Idelalisib (CAL-101, GS-1101) is a phosphatydilinosytol 3-kinase inhibitor (PI3Kδ) which specifically blocks the delta isoform of the enzyme p110δ. This isoform plays a critical role in B-cell homeostasis and function. It was evaluated in phase I study in (n = 40) patients with relapsed/refractory MCL. Patients who entered the study had median age of 69 years and received 4 prior therapies and were refractory to their most recent treatment. ORR was 40%, with CR in 5% of patients. Median DOR was 2.7 months, median PFS was 3.7 months, and 1-year PFS was 22%. These data provide proof of concept that targeting PI3Kδ is a viable strategy and worthy of additional study in MCL [42]. Safety profile of idelalisib in this study showed moderate adverse events.

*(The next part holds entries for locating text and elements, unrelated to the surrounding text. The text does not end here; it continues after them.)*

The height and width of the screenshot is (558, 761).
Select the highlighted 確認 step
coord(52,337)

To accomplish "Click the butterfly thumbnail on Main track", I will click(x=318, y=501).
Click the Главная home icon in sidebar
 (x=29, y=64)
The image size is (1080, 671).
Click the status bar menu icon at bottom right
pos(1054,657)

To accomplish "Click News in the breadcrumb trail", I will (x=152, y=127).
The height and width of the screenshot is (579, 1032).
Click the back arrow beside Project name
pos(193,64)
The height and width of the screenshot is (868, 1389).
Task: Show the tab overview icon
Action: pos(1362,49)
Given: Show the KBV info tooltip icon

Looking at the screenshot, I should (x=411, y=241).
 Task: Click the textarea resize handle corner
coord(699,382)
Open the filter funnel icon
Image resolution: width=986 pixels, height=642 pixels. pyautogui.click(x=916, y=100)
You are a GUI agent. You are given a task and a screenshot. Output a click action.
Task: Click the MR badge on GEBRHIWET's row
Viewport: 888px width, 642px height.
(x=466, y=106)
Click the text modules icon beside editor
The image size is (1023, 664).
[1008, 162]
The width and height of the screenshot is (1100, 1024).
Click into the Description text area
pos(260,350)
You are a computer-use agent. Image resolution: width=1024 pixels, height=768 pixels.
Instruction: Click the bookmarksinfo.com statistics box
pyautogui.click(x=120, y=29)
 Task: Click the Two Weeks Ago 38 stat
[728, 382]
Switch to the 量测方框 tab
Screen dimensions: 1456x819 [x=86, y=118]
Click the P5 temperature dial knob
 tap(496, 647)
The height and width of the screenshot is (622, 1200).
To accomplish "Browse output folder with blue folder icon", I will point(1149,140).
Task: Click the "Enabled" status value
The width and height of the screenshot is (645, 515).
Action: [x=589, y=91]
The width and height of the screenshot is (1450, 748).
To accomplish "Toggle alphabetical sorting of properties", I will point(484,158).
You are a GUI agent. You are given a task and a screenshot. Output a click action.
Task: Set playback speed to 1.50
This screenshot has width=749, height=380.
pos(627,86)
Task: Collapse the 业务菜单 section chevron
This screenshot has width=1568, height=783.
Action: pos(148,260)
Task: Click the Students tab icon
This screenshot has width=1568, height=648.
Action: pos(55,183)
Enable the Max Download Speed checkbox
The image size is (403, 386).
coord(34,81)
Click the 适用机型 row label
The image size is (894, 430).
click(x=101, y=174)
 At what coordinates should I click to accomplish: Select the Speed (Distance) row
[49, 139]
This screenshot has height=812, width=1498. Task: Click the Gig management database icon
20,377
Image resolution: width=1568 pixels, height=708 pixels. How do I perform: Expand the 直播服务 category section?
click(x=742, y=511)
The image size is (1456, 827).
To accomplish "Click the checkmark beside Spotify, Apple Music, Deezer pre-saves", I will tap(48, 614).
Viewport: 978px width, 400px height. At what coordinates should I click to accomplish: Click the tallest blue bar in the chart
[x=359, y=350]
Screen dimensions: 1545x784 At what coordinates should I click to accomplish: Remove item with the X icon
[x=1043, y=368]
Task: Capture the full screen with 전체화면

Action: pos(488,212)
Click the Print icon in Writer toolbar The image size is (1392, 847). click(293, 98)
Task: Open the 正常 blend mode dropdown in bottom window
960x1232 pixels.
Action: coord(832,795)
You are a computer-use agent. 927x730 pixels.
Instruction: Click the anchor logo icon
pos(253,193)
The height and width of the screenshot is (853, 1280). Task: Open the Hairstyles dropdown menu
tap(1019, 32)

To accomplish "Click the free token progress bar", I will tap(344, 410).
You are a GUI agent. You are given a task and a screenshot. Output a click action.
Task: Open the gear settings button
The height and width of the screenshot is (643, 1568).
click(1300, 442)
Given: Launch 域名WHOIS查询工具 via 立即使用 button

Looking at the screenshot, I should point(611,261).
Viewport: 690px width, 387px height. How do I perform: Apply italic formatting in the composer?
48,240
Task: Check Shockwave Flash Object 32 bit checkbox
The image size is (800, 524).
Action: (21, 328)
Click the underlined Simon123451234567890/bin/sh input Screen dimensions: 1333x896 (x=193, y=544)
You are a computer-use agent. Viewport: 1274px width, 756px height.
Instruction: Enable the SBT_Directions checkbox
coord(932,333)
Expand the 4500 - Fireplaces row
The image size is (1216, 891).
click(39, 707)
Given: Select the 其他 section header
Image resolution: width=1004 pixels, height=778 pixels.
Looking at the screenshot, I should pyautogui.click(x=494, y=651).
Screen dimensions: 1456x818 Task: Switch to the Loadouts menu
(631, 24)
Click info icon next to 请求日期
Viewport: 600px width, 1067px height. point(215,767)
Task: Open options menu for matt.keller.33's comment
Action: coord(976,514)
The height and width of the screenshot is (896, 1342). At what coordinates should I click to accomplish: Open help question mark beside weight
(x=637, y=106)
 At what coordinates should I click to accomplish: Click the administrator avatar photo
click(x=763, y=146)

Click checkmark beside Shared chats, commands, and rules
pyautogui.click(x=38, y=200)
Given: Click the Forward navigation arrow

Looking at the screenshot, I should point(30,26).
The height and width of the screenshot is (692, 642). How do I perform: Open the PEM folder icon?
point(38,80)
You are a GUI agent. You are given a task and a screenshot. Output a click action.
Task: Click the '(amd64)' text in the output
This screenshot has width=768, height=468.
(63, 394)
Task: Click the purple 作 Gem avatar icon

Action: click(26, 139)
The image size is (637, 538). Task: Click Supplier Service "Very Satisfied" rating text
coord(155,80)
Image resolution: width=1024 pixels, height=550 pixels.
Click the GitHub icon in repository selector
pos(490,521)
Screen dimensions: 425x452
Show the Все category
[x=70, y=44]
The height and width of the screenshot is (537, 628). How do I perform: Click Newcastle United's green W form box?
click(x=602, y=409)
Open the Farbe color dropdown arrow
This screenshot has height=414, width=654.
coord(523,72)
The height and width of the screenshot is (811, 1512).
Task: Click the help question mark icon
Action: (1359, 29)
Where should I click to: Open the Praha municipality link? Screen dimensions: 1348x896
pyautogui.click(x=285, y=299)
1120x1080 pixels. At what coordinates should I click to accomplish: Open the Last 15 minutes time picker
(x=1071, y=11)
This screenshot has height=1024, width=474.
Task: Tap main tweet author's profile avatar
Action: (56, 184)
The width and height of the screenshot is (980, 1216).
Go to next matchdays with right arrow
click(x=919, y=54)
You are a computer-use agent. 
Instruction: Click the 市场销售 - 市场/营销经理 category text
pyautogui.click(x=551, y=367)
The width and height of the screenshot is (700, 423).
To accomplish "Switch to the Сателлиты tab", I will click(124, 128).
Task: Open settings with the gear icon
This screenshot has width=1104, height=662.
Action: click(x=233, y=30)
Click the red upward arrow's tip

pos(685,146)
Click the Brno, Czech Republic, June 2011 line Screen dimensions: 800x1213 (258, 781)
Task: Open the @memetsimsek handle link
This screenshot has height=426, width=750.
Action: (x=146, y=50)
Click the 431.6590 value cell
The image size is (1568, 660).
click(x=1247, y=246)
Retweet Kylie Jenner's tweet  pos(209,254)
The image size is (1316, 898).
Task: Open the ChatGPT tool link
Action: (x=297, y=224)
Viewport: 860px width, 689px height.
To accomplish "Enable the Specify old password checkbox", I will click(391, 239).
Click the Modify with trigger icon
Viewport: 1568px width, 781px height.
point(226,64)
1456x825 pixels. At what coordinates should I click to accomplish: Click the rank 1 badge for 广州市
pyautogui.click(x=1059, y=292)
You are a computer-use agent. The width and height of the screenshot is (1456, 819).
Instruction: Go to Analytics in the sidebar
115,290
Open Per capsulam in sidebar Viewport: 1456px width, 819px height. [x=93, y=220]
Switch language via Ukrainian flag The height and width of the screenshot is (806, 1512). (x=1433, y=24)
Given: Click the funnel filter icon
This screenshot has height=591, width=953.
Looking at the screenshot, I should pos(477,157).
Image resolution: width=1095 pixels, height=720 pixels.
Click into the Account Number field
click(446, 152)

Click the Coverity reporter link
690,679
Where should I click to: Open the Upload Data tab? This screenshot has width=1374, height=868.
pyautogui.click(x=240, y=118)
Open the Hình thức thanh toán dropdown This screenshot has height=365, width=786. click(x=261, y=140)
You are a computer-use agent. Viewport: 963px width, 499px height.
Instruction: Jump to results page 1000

Other agents in most current trials

In phase II study the addition of bevacizumab (monoclonal antibody that blocks VEGF) to the standard R-CHOP regimen in (n = 11) MCL patients as induction approach did not appear to significantly improve efficacy beyond that observed from previous studies using R-CHOP alone [43]. The phase II study investigated histone deacetylase (HDAC) inhibitor-vorinostat in patients with relapsed/refractory indolent B-cell lymphomas and MCL (n = 4) patients. First results showed moderate ORR, but results are mostly based for FL. Those results warrant further investigations of this agent for MCL [44]. The second HDAC inhibitor-panobinostat was investigated in phase I study but with small number of relapsed/refractory MCL patients concomitant with everolimus, this combination found to be active especially in Hodgkin lymphoma but is associated with severe thrombocytopenia [45]. There are many pre-clinical investigations of MCL cell lines with very promising results which awaits clinic introduction in future times.

Today, we know that MCL is very heterogeneous disease with approximately 15% of patients with an indolent course, slow in progress which could be hold only with “watch and wait” strategy. However, in remaining percentage it behaves aggressively or it inevitably relapses after induction treatment, so new agents are ultimately required or rather we need to change the current treatment paradigm by introducing new agents. Furthermore, risk stratification by using MIPI, MIPI-B as predictive tools should be incorporated in treatment decisions. The possibilities of conventional imunochemotherapy in MCL without SCT are well established. SCT is the only measure that can shift the survival curve, but it still remains unclear if long-remissions are possible. Auto-SCT gives the opportunity of durable remissions in younger fit patient, but late relapses still occur. Allo-SCT has curative potential, however with poor applicability, due to its toxic potential and high procedure-related mortality rates, especially in pretreated patients and the median age when MCL mostly occur. Large number of patients is not feasible for such radical options, so the procedure has to be limited only for those patients who will have the optimal benefit. Nevertheless, by using RIC regimens it might become more widely applicable, but still in highly selected group of patients (younger, fit, and with high risk who does not have any choice for longer survival with other approaches). Mantle cell lymphoma is still considered as incurable disease, but something is definitely changing. The recent period of investigations has demonstrated some progress which could be found to be encouraging. As from that point of view, ibrutinib even as a single agent has demonstrated long time expected promising results like no other agent did in past history of MCL treatment. This agent is now included in large number of trial combinations and the results are still expected. Did we make a step forward with targeted agents? We can conclude that slight approach to the target has been made, but still need a time to see are we really close enough to solve the enigma of MCL.